=== Passage shown ===
━━━━━━━━━━━━━━━━
The “notebook anti-pattern” is the name practitioners give to a cluster of failure modes that the Jupyter notebook format quietly encourages. The format is wonderful for exploration: write a cell, run it, see the output, adjust, repeat. But the same properties that make it good for poking at data make it treacherous for producing software whose results others (or one’s future self) can trust. The critique is not that notebooks are bad, but that their defaults lead careful people into sloppy outcomes.
The root issue is hidden, mutable state. A notebook keeps a long-lived kernel in memory, and cells can be run in any order, any number of times. A variable defined in cell 20 might be used in cell 5; a cell that was edited after it ran still shows stale output; a name might exist only because an earlier, since-deleted cell created it. The visible document and the actual machine state can drift apart entirely. The execution-count numbers beside each cell often reveal the damage, jumping around out of sequence, evidence that the notebook was never run cleanly from top to bottom.
This was measured, not merely asserted. In “A Large-Scale Study About Quality and Reproducibility of Jupyter Notebooks,” presented at the Mining Software Repositories conference in 2019, Pimentel, Murta, Braganholo, and Freire analyzed roughly 1.4 million notebooks from GitHub (https://2019.msrconf.org/details/msr-2019-papers/36/A-Large-scale-Study-about-Quality-and-Reproducibility-of-Jupyter-Notebooks). Their abstract notes the “growing criticism that the way notebooks are being used leads to unexpected behavior, encourage poor coding practices, and that their results can be hard to reproduce.” When they tried to re-execute the notebooks, only a small fraction ran without errors, and a smaller fraction still produced the same outputs they originally claimed.
The problems compound beyond the kernel. The notebook file is JSON that mixes code, prose, output, and binary image data, so a one-line code change can produce a sprawling, unreadable diff, and two people editing the same notebook collide in ways plain source never would. This breaks the normal discipline of version control and code review. Notebooks also tempt authors to keep everything global, to skip functions and tests, and to leave dead cells lying around, because the medium rewards quick iteration over structure.
The mitigations are now well known. Restart the kernel and run all cells before trusting a result, so the document and state agree. Keep notebooks for exploration and move reusable logic into imported, tested modules. Use tools that strip outputs or convert notebooks to scripts for cleaner diffs, and pin environments so the dependencies are reproducible. The anti-pattern endures not because the fixes are unknown but because the format’s frictionless exploration is exactly what makes ignoring them so easy, a durable tension at the heart of how modern data science and machine learning code gets written.
━━━━━━━━━━━━━━━━
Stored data
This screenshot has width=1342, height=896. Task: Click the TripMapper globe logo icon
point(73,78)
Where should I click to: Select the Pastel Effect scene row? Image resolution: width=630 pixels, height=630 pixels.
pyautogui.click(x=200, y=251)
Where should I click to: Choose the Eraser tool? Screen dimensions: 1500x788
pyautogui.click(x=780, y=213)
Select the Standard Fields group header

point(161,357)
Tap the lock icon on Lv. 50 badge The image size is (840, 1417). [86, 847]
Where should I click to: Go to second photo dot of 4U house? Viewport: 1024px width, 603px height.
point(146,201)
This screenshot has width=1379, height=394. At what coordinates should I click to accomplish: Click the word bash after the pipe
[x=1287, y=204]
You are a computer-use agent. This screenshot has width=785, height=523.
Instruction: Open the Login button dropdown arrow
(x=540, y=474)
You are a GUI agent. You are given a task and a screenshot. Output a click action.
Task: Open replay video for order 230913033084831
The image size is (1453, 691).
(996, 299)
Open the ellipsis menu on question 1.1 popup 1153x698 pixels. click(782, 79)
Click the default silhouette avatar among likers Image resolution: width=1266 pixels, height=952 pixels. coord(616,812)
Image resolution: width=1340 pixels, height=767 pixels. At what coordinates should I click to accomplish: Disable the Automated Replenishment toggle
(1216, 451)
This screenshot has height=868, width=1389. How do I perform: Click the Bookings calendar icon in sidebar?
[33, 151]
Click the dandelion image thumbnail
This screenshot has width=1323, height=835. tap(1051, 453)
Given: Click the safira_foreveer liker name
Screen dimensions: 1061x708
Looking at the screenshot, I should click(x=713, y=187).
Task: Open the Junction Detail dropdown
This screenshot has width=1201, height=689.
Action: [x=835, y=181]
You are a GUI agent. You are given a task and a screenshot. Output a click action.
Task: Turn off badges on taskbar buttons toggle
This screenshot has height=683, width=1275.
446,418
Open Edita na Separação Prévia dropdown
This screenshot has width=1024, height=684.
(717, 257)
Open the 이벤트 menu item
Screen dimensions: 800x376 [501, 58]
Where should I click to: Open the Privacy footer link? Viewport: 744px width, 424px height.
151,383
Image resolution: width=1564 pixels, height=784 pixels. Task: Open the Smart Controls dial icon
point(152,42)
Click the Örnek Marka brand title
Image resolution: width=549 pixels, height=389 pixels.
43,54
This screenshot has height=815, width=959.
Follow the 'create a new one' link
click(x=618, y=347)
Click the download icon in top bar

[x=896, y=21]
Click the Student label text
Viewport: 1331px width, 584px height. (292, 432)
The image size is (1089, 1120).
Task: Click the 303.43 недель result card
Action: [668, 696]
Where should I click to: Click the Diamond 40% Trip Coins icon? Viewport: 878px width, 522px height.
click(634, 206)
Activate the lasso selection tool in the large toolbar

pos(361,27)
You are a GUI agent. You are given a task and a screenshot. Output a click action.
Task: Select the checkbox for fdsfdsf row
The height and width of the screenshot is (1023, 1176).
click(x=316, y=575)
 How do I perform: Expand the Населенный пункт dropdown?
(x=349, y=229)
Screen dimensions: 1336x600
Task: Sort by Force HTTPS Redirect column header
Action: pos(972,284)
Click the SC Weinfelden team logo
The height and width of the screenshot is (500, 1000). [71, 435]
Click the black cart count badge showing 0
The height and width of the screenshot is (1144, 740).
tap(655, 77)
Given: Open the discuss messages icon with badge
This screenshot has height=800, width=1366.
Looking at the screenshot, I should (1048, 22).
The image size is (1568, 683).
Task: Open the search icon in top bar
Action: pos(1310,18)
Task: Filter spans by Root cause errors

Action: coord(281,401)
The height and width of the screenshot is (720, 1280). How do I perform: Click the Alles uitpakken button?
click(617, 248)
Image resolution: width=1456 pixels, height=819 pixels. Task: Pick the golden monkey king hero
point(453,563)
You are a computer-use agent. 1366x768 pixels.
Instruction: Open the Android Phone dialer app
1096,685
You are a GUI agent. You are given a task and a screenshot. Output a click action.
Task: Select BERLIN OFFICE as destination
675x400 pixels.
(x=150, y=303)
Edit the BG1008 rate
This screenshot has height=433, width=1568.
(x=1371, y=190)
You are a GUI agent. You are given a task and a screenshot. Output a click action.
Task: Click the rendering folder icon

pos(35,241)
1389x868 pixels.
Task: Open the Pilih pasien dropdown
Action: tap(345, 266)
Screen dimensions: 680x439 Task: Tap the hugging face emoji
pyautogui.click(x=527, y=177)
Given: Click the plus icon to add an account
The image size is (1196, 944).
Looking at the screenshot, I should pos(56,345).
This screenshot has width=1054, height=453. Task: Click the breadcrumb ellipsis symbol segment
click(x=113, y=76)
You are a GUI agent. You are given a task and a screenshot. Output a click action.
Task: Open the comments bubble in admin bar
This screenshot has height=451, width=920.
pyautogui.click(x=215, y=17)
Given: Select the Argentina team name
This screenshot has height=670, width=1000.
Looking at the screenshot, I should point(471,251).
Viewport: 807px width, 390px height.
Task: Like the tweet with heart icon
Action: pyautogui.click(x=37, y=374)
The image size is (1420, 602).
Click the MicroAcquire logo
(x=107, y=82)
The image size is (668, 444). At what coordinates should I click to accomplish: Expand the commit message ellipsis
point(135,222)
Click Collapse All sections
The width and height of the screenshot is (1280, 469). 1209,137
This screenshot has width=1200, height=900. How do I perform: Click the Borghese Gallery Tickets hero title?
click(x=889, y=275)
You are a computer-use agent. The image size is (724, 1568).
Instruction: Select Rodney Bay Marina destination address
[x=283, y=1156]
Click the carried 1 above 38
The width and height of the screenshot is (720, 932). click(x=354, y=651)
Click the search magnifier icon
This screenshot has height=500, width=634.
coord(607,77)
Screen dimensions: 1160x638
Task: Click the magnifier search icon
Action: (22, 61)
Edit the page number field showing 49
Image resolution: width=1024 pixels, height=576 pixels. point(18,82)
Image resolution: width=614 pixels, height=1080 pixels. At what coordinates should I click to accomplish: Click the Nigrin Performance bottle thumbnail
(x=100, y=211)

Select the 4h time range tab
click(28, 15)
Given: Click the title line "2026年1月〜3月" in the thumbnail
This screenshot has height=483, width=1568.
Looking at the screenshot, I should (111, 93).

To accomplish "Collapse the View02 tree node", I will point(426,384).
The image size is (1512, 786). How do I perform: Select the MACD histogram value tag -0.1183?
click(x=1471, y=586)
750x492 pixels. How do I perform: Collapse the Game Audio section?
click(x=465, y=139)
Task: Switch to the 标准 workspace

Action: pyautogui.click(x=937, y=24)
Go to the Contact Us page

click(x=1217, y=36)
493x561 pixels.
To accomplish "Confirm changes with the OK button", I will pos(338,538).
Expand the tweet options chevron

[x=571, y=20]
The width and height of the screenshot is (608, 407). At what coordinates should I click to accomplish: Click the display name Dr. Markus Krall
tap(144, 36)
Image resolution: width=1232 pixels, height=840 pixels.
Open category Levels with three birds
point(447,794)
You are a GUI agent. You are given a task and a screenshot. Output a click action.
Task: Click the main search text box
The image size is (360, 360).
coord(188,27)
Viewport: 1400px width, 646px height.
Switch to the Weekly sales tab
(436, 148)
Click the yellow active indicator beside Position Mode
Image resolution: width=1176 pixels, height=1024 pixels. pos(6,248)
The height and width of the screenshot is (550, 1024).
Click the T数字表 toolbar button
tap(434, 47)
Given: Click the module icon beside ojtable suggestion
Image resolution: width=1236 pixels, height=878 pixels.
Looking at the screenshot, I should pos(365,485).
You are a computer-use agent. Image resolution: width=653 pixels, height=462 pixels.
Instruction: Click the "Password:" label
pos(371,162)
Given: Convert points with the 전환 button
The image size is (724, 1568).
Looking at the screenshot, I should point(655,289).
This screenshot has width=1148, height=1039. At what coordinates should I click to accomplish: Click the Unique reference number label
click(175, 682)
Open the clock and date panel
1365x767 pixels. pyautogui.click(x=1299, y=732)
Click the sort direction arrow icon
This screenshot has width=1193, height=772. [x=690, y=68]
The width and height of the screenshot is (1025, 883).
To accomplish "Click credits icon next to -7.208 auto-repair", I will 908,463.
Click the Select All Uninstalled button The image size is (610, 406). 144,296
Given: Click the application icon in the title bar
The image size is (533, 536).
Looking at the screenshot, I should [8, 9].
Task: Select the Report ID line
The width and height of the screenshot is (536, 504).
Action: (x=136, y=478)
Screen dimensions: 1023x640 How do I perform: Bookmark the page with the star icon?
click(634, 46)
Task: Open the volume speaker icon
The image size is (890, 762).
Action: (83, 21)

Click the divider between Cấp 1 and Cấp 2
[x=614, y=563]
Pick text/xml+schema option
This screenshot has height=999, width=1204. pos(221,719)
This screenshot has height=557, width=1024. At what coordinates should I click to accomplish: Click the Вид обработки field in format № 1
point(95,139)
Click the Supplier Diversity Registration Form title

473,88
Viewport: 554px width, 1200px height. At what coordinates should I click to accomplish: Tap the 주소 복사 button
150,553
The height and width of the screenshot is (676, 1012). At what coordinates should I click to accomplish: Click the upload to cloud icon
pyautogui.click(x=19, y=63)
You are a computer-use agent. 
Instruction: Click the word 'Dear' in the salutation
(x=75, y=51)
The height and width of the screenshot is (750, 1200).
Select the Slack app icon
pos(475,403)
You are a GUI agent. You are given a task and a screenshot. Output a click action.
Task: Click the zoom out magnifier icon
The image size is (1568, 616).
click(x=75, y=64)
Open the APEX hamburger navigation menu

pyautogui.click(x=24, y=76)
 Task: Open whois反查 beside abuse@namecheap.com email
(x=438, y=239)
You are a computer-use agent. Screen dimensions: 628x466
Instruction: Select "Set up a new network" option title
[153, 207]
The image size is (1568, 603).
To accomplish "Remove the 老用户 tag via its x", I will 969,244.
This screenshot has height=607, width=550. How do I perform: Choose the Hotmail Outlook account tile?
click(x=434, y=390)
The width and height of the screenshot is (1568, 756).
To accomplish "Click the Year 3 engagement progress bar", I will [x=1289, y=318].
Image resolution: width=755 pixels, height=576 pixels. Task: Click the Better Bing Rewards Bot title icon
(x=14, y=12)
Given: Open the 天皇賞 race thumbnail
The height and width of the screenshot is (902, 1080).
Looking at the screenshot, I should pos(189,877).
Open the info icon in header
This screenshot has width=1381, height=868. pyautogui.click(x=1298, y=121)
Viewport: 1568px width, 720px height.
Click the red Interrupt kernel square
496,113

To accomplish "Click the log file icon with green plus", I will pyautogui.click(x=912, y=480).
━━━━━━━━━━━━━━━━
Please answer these questions using the notebook anti-pattern text above:
1. Roughly how many notebooks from GitHub did the 2019 study analyze?
2. What format is the notebook file stored in?
3. What should be done before trusting a result?

1. Roughly 1.4 million.
2. JSON, mixing code, prose, output, and binary image data.
3. Restart the kernel and run all cells.